Written and Illustrated by Neal Adams
Published by DC Comics
Every so often there comes a book that is so painfully bad that you actually can’t help but laugh.
That’s been pretty much every book Neal Adams has worked on since Batman: Odyssey came stinking up the scene a few years back. Every book he has done since seems to get worse and worse.
But he may have topped himself here. This is the book that is so bad, you may find yourself howling with laughter. I just couldn’t help myself.
The opening scene features Batman chasing an old man and a dog who has dynamite strapped to it. Batman basically yells at the old man and then picks the dog up and throws it. There is an explosion. Then, we see that instead of killing it, Batman saves the dog and gives him back to the old man. Then he runs off.
But what the hell is going on?
Then, Deadman appears because you know, why not?
Gotham seems to be blowing up and Batman is either going nuts or being a hero or maybe both. Who the heck knows? There’s an outbreak of some kind which I thought might be hemorrhoids at first because of the way Adams draws everyone (mouth open and anguished), but what the hell I was invested now. Let’s see where this crazy train takes us!

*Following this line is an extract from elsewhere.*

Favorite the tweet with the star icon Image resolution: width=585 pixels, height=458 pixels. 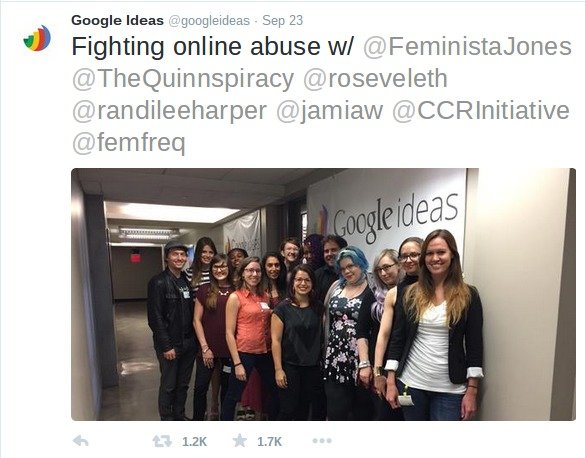click(x=240, y=441)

Batman joins up with Deadman and they go and meet up with Commissioner Gordon and Ra’s Al Ghul. Nobody is happy and they all just blame each other because “why not” again?!

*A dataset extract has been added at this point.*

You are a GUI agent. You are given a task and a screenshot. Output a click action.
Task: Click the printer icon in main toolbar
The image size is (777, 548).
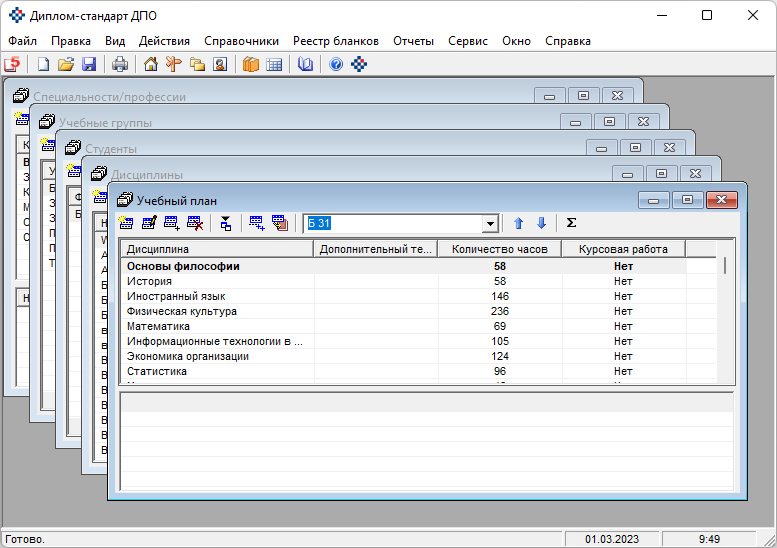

There’s no subtlety, but if you accept each panel as reality then you might sleep better after reading this. You know, rather than pull your hair out trying to make a lick of sense out of any of it.
Batman and Deadman fight the villains who are causing the outbreak (I think) and then at the end Batman dies.
But Bruce Wayne is alive. And he’s somehow become chums with Ra’s Al Ghul. At that point it seems that the characters in the book are even more confused than the reader is. Maybe.
Let’s just be honest. This book stinks on ice. The story is terrible and the art makes you want to cry your eyes out and wipe away your tears with copies of Batman #251.
Still, it’s Neal Adams doing this. And respect must be paid. He changed comics forever. He really did. But if these get any worse, he will change comics forever again. But in the complete opposite direction.
Oh by the way, I thought this issue wasn’t very good.